= ZendyHealth =

American company that connects patients to health care providers

ZendyHealth is an American company and website that connects patients to health care providers. The company is not a direct supplier of these services; instead users set the bid price on procedures and the company matches a provider to the user based on the data provided from the consumer.

==History==
ZendyHealth was founded by surgeon Dr. Vish Banthia, MD and Dr. Roumen Antonov, PhD. Dr. Vish Banthia tested an offline variation of the bidding platform with his own practice in 2013.

The company was founded in 2013 with a beta version called “ZendyBeauty” for cosmetic procedures, and later re-branded in 2015 to ZendyHealth to include dental and medical procedures.

ZendyHealth was accepted into 500 Startups, a startup accelerator, in August 2015, and graduated from the program in October 2015.

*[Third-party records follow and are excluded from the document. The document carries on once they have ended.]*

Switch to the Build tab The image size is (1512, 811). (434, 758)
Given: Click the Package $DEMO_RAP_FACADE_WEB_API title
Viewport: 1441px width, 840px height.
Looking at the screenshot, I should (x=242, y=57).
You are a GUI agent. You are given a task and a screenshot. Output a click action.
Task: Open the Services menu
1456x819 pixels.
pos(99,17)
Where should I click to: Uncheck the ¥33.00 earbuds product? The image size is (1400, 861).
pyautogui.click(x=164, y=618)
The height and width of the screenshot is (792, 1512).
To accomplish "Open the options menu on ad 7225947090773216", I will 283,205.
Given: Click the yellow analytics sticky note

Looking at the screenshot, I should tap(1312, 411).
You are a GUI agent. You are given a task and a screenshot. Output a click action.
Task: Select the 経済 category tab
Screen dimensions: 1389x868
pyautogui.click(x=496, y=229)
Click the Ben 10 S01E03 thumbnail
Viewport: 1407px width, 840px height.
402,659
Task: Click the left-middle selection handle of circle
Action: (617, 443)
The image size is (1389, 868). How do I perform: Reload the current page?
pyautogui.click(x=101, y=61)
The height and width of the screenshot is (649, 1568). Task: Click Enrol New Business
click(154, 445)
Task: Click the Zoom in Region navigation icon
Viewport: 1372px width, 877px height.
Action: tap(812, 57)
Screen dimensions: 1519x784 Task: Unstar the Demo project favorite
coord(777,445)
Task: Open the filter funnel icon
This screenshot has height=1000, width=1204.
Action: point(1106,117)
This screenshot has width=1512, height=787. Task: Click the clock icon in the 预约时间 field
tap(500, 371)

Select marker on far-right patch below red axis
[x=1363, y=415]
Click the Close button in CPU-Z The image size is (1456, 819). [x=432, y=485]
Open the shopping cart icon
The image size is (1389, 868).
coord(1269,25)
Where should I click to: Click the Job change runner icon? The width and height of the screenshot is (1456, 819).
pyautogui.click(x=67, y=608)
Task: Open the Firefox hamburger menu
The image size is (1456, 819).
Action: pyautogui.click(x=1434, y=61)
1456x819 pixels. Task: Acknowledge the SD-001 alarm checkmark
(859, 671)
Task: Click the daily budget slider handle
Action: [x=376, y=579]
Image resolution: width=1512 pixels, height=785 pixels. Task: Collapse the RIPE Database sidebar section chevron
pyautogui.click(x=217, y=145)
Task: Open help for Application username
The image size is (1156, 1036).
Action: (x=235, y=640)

ZendyHealth has been accepted into the following programs: Stanford Health’s StartX, and Techstars Healthcare Accelerator in Partnership with Cedars-Sinai.

As of September 2015, ZendyHealth had "about 400" participating providers in greater Los Angeles, and over 10,000 clients as of October 2015. All service providers are screened by medical professionals at ZendyHealth.

==Business model==
The ZendyHealth website is a bidding platform that allows patients to pick a procedure, see the average market cost, and place a bid to make an offer on what they are willing to pay. The bid is submitted, and the algorithm matches users with providers based on service and location. ZendyHealth has been called the “Priceline™ of healthcare” because its algorithm finds patients discounted rates on procedures similar to Priceline’s discounted flights and hotel rooms.

A Medical Advisory Board screens all potential providers, requiring that they have an average four-star rating on several healthcare rating sites, use FDA-approved products, and have performed a certain number of procedures before adding them to its provider network. As of September 2015, out of California's 97 thousand health care providers, 400 were participating on Zendy's platform.

In September 2015, ZendyHealth expanded to include dental in the Indianapolis area. ZendyHealth’s service provider network is nationwide with a large presence in California.